Responsabilidade aumentada
A professora Deborah Carvalho Malta, da Escola de Enfermagem, é a pesquisadora da UFMG mais bem pontuada no ranqueamento atual e a décima no critério de carreira
Arquivo PessoalPara Deborah, o fundamental nesta conquista é que ela espera "incluir mais pesquisadores". A professora destaca que, ainda que a chamada 'fuga de cérebros" seja uma reparação a médio prazo, ao menos "em termos de financiamento já estamos revertendo com o governo atual, que tem valorizado mais as bolsa dos alunos e temos segurança de que o apoio vai ser progressivo.
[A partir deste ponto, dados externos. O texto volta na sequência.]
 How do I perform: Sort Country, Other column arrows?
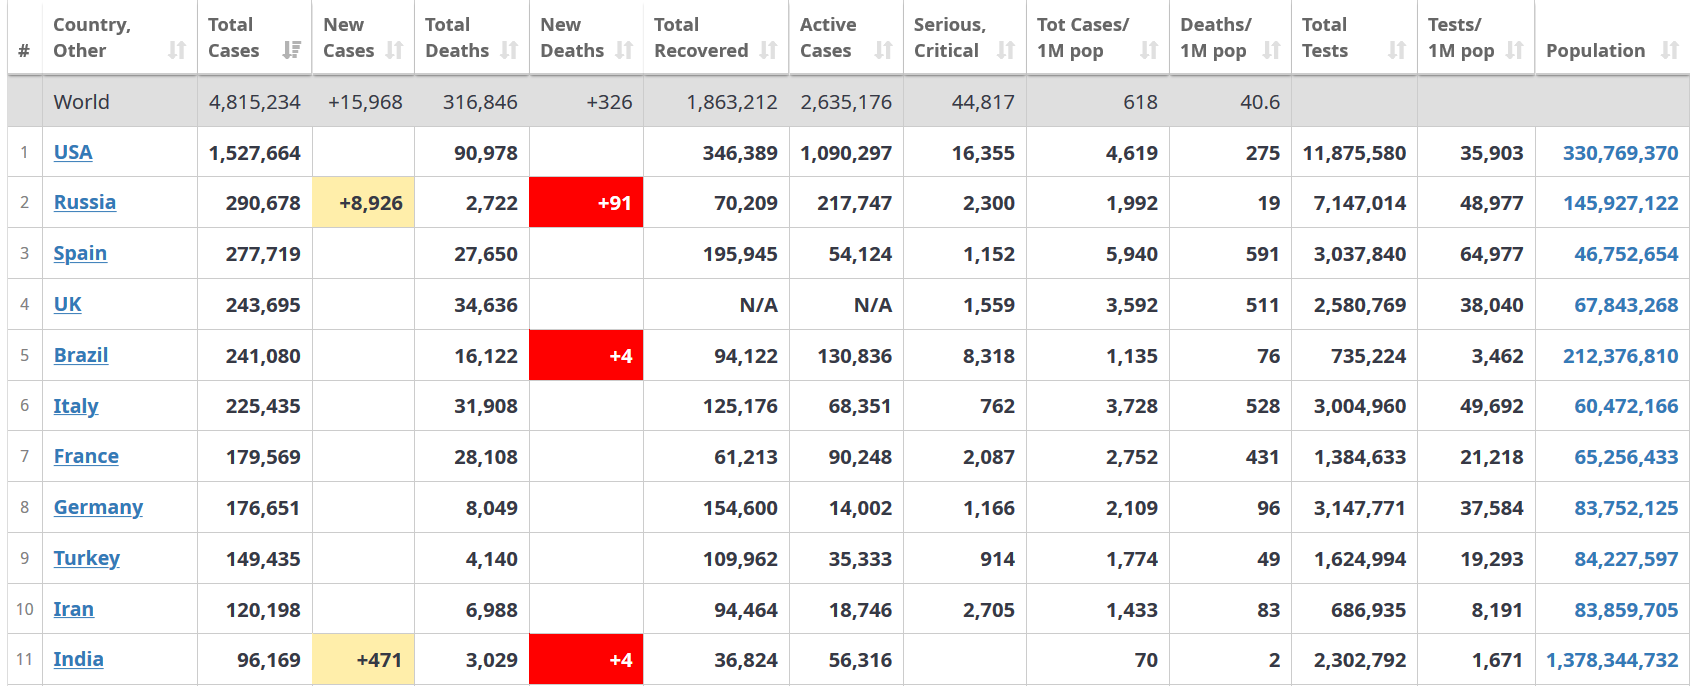177,50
Só no meu departamento este ano abrimos cinco novas vagas para professores".
Deborah destaca ainda que há mais diálogo: "A premiação também nos dá mais voz e aumenta a capaciadade de negociar e influenciar. Assim, a UFMG e seus docentes têm mais espaço para verbalizar seja junto ao Ministério da Educação (MEC), Ministério da Saúde (MS), Ministério da Ciência, Tecnologia e Inovação (MCTI)".
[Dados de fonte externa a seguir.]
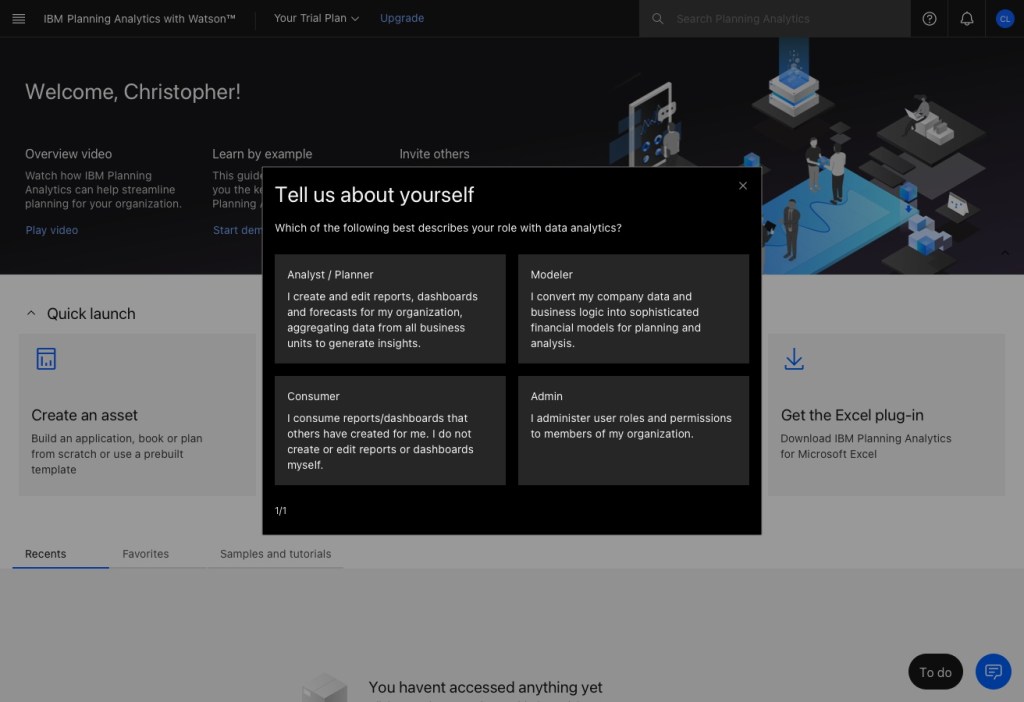Click the help question mark icon
Screen dimensions: 1024x702
pyautogui.click(x=929, y=18)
De acordo com Deborah, "o destaque alcançado, mais uma vez, pela Universidade aumenta a responsabilidade, tanto para assegurar que o trabalho faça cada vez mais sentido para a sociedade quanto para continuar contribuindo com a formação de novas gerações de pesquisadores. Temos um longo caminho a percorrer e devemos lutar por mais verbas para a produção de ciência, que é fundamental para o Brasil”, diz a professora, que tem sido reconhecida no Brasil e no mundo.
Aprovada em quinto lugar no vestibular de medicina na Universidade Federal de Juiz de Fora (UFJF), Déborah conta que não foi apenas a primeira médica da família, mas também a primeira de Prados. Depois da graduação, cursou duas residências médicas: pediatria e medicina preventiva social. Esta última surgiu do desejo da recém-formada em atuar na saúde pública com epidemiologia, ciência que estuda o processo de saúde-doença e seus determinantes sociais.
"Vejo como uma trajetória emocionante e, de fato, não pensava em chegar neste lugar. Mas com humildade, sei que não é só mérito meu, mas de um grupo de pesquisadores, de um coletivo de parceiros, enfim, um grande esforço coletivo. E o principal é a busca da inclusão de novos pesquisadores com sustentabilidade", expõe a professora.